PETER LÜTKE WESTHUES in Zusammenarbeit mit PETRA KOCH, Die kommunale Vermögenssteuer ('Estimo') im 13. Jahrhundert. Rekonstruktion und Analyse des Verfahrens, in: Kommunales Schriftgut in Oberitalien. Formen, Funktionen, Überlieferung, hg. v. Hagen Keller und Thomas Behrmann (Münstersche Mittelalter-Schriften Bd. 68) München 1995, S. 149-188.

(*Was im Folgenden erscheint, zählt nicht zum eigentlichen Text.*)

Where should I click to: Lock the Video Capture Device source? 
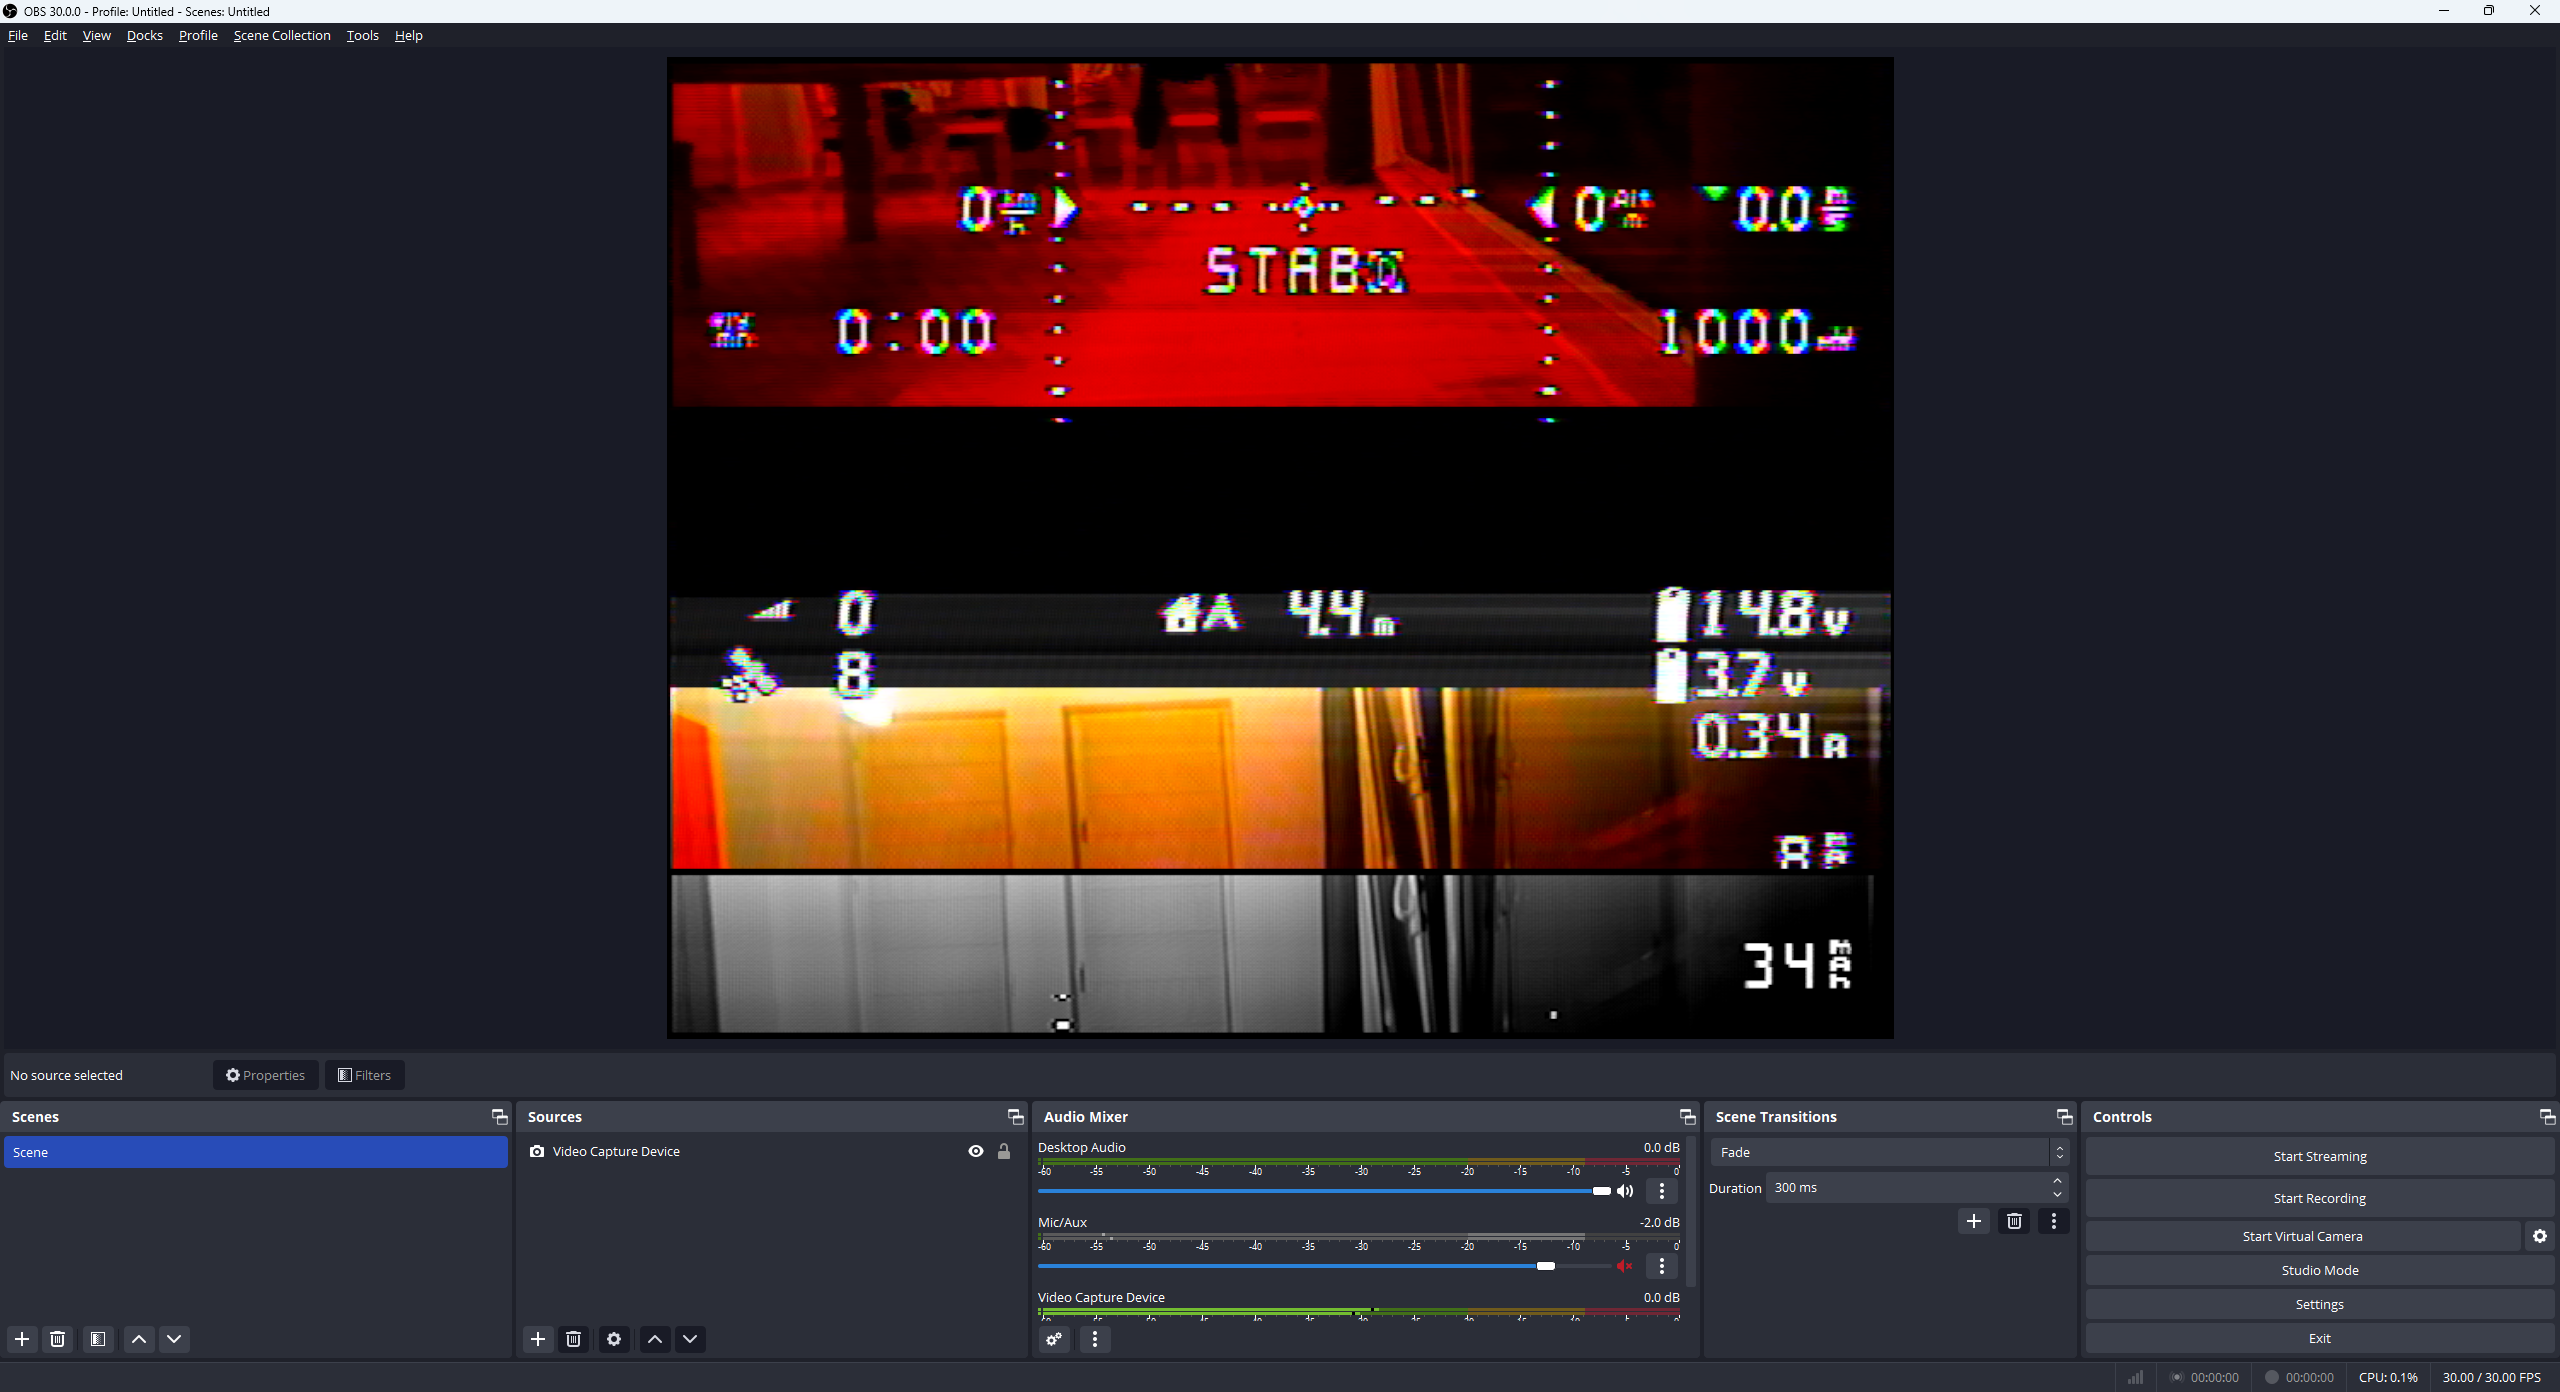[x=1004, y=1151]
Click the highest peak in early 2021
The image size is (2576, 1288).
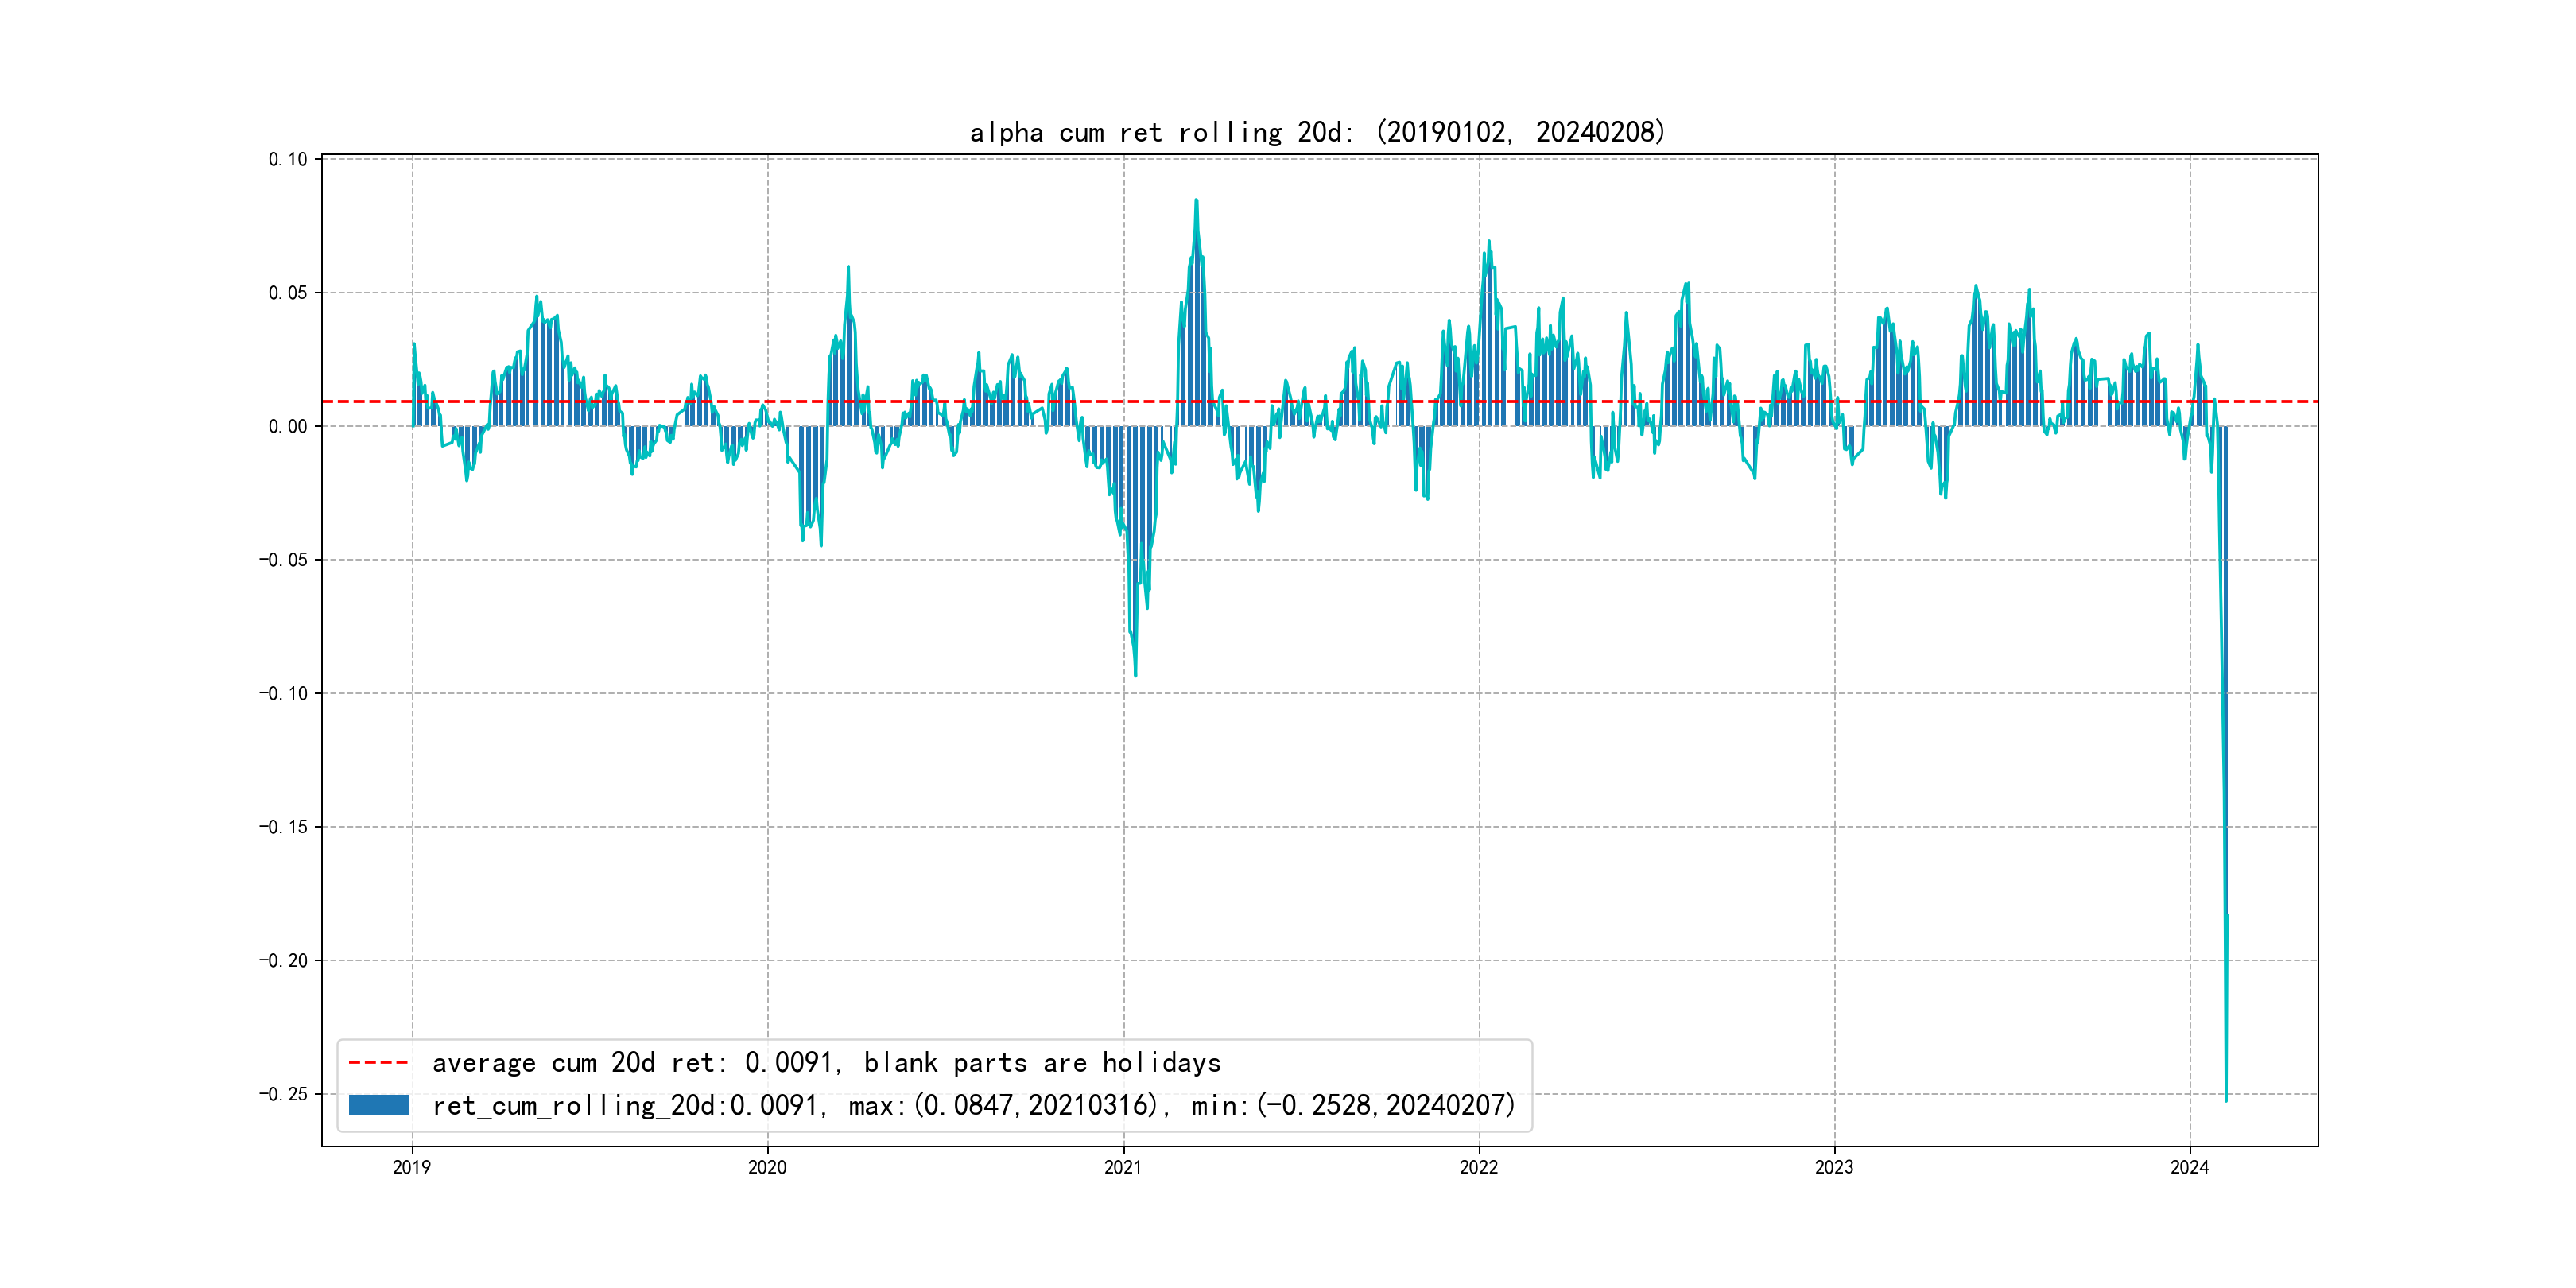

Die Steuererhebung in den italienischen Kommunen ist ein markantes Beispiel für den systematischen Einsatz von Schriftlichkeit. Die einander ergänzenden, nur teilweise edierten Lokalüberlieferungen aus Chieri und Pavia sowie die vergleichend herangezogenen Belege aus Vercelli erlauben es, den Ablauf des 'Estimo' zu rekonstruieren und zu analysieren. Obwohl in Typ und Provenienz heterogen, lassen sich die Quellen zu einem einheitlichen Bild zusammenfügen. Sie dokumentieren ein Verfahrens, das unter dem Leitprinzip einer gerechten Verteilung der Steuerlasten stand. Für die Umsetzung dieses Anspruchs entwickelten die Kommunen ein mehrstufiges, eng verzahntes und rational angelegtes System von Verwaltungsvorgängen, das auf der schriftlichen Registrierung aller steuerrelevanten Daten beruhte. Um einen gesamtheitlichen Überblick über die besteuerbare Vermögensmasse zu gewinnen, führte man Verzeichnisse, in denen die in den 'Steuererklärungen' enthaltenen Einzelangaben der Steuerpflichtigen insgesamt zusammengefaßt wurden. Die Richtigkeit dieser Angaben konnte sowohl innerhalb des Besteuerungsverfahrens selbst nachgeprüft werden, etwa durch die parallele Verzeichnung von Pachtsummen bei Pächter und Verpächter oder von Darlehen bei Schuldner und Gläubiger, als auch extern mittels Urkunden und Büchern aus anderen Verwaltungsbereichen der Kommune. Mit Spezialverzeichnissen, die einzelne, unter verschiedenen Aspekten benötigte Daten umfassend registrierten, entstanden neue Buchtypen: Schätzsummenregister, Schuldner- und Gläubigerbücher, Verzeichnisse der Steuereinnahmen und der Steuerschuldner. Sie erlaubten den gezielten Zugriff auf Sonderangaben. Die verschiedenen Bücher wurden laufend aktualisiert, um für die jeweilige Steuererhebung vollständige und zuverlässige Informationen abrufen zu können. Die Schriftlichkeit des kommunalen Estimoverfahrens kennzeichnet eine neue Stufe in der Organisation von Verwaltungswissen, die dem Anspruch einer gerechten und den aktuellen Erfordernissen angepaßten Besteuerung Rechnung trug.